Marcello Dell’Utri ha un curriculum da fare invidia a Totò Riina. Accusato di concorso esterno in associazione mafiosa, di trattativa Stato-mafia, corruzione, tentata estorsione, frode fiscale, calunnie ed altre simili amenità, è attualmente impegnato a conseguire il master in truffa aggravata e riciclaggio.
La sua carriera fa un salto di qualità nel momento in cui fonda Forza Italia insieme al complice Berlusconi. Ne scrive anche il programma, che poi riassume con grande capacità di sintesi: “In Forza Italia l’unico che comanda è Berlusconi. Non esiste gerarchia. Non esistono gerarchi”. Riesce a schivare i colpi dei magistrati di Palermo, fa lo slalom tra la Corte di Appello di Milano e la Corte di Cassazione e alla fine, Andreotti docet, è ancora a piede libero, pronto a ricevere la laurea honoris causa in taccheggio spudorato.
In seguito alla richiesta di sette anni di carcere da parte della Procura Generale di Palermo, Marcellino si ritira dalla scena politica, marinando le ultime elezioni. Mentre Berlusconi si dà alla pazza gioia sotto lo scudo politico che gli consente di rinviare i processi al prossimo millennio, il fido collega di merende opta per la più drastica delle soluzioni: scappare.

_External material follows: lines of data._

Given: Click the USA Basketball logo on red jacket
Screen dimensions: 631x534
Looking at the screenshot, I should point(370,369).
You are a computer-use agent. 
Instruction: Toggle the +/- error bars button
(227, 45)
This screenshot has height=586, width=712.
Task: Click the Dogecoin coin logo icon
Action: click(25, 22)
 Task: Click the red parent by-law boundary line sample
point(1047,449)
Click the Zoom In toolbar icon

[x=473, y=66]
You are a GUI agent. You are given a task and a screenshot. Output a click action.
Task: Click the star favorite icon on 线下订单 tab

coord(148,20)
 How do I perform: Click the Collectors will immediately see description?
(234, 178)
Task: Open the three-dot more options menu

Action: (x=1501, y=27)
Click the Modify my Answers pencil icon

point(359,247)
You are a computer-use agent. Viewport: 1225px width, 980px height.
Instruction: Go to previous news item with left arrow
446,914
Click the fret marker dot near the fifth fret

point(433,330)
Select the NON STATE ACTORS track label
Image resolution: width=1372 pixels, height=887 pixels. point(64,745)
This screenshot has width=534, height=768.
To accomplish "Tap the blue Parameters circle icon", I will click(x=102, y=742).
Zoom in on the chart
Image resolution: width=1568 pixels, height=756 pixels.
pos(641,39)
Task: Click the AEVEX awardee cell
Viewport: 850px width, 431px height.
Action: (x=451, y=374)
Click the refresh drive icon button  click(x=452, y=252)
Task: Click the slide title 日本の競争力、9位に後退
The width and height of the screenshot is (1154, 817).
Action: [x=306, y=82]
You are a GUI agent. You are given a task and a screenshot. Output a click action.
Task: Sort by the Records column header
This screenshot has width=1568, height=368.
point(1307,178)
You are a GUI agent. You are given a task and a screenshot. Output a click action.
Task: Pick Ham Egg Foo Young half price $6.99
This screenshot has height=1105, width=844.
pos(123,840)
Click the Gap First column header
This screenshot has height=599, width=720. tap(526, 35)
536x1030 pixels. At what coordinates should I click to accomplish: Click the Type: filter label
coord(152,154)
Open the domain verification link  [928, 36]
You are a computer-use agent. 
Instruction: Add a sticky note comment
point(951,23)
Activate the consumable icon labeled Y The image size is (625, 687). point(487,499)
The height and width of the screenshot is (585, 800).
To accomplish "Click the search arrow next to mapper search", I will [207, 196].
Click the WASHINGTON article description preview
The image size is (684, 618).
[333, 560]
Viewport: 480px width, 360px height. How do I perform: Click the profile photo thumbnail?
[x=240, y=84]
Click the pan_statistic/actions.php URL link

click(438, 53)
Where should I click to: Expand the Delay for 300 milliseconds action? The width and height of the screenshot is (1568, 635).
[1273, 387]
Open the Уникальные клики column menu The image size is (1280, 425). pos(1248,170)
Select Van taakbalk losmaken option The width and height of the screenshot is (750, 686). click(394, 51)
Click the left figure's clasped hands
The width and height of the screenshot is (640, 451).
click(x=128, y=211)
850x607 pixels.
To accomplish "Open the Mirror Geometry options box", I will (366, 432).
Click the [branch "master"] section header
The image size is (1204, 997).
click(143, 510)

Diversamente da Craxi, non trova paesi disposti ad ospitare la sua corte, decide quindi di allontanarsi dal suolo italico con un’abile manovra edilizia: una casa sull’albero di tre piani in provincia di Como. Tutti i reati commessi in questa nuova sede non sarebbero stati competenza delle autorità italiane e Dell’Utri ha perfino pensato di essere salvo finché il rifugio non è stato dichiarato abusivo. Per i suoi avvocati, naturalmente sotto acido, si tratta di “un verdetto sorprendente”.